Some factory farms do not raise anything you would readily recognize as an animal, but instead, a genetically, hormonally and chemically modified creature that is used for human food. In terms of the corporate bottom line it might make sense to create, refine and one day even patent a living thing that has had its beak removed , has no feathers, cannot walk, and whose body consists of mostly white meat. But maintaining the animal on an I.V. drip while it voids perpetually into a vast underground pool of untreated waste, presents a complex array of health hazards.
The feelings of those sympathetic to various animal rights causes should be obvious when it comes to the issue of confinement, but traditional farmers have been much more vehement in their criticism of animal treatment on CAFOs.
One third generation farmer from Interlaken, NY described the sounds of confined pigs from a nearby factory farm as horrifying. No real farmer he said could tolerate such a noise, constant squealing, the sound of pigs in pain. Theres no way you can hear that and not be affected by it. Its not right.
The noise is caused by the conditions of confinement. CAFOs cause point source pollution, which means the cause of contamination can be traced back to pipes, lagoons and storage tanks located on the corporations property. These outlets flow directly into creeks, rivers, fields, and ditches.
Factory Farms are fast becoming the leading cause of human respiratory and neurological damage in the rural areas in which they are located. But these problems are not just localized, nor limited to health problems of neighbors of these conglomerates.
The failed model of Factory Farming has been identified by the Union of Concerned Scientists as having caused an epidemic of disease resistant bacteria in humans throughout the United States.
Seventy percent of all antibiotics purchased in the United States are administered to Factory raised livestock, who must be dosed with anti-microbial drugs on a daily basis in order to live in the unsanitary conditions produced by extreme confinement. Factory livestock also require these sub therapeutic doses of anti biotics to combat the pervading illnesses which affect animals administered with growth hormone on a daily basis.
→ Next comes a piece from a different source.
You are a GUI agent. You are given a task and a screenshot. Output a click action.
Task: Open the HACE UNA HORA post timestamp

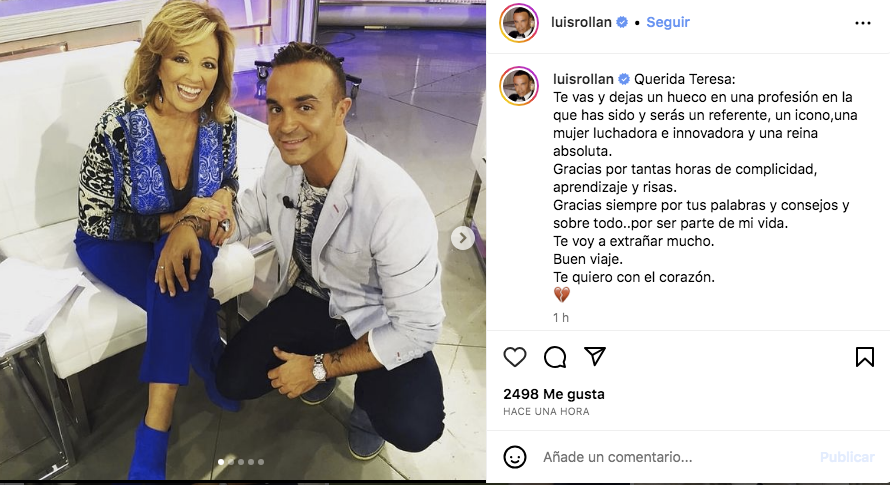[x=546, y=412]
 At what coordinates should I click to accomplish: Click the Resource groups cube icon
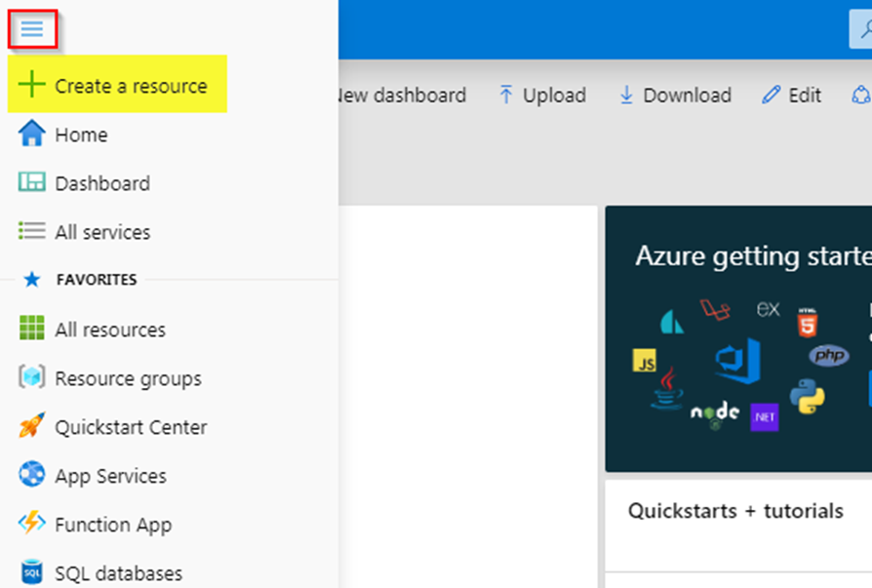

Though rural residents are well aware of the toxic health effects of factory farming, the majority of Americans are still in the dark about what exactly a CAFO is. Farming is associated with small wholesome family run businesses. But CAFOs are not farms. They are large scale industries that have bankrupted and replaced family farms, and in many instances turned farmers who have lived on the same land for generations into modern day share croppers, making little more than minimum wage subcontracting to the business school graduates who operate the CAFO.
But the vast majority of factory farms do not employ residents of the local area. They do not employ, for the most part, residents of the state or even the country. A quick tour of CAFOs in New York will reveal that nearly all employees who deal directly with the milking, feeding, and shipping process are brought from Mexico and Central America, and are not legally employed. There are no records of Factory Farm operators being fined for hiring illegals. Though the workers are periodically rounded up and deported, the Factory Farm CEO is seldom held responsible--claiming he did not know he had employed illegal workers, or that their papers were forged.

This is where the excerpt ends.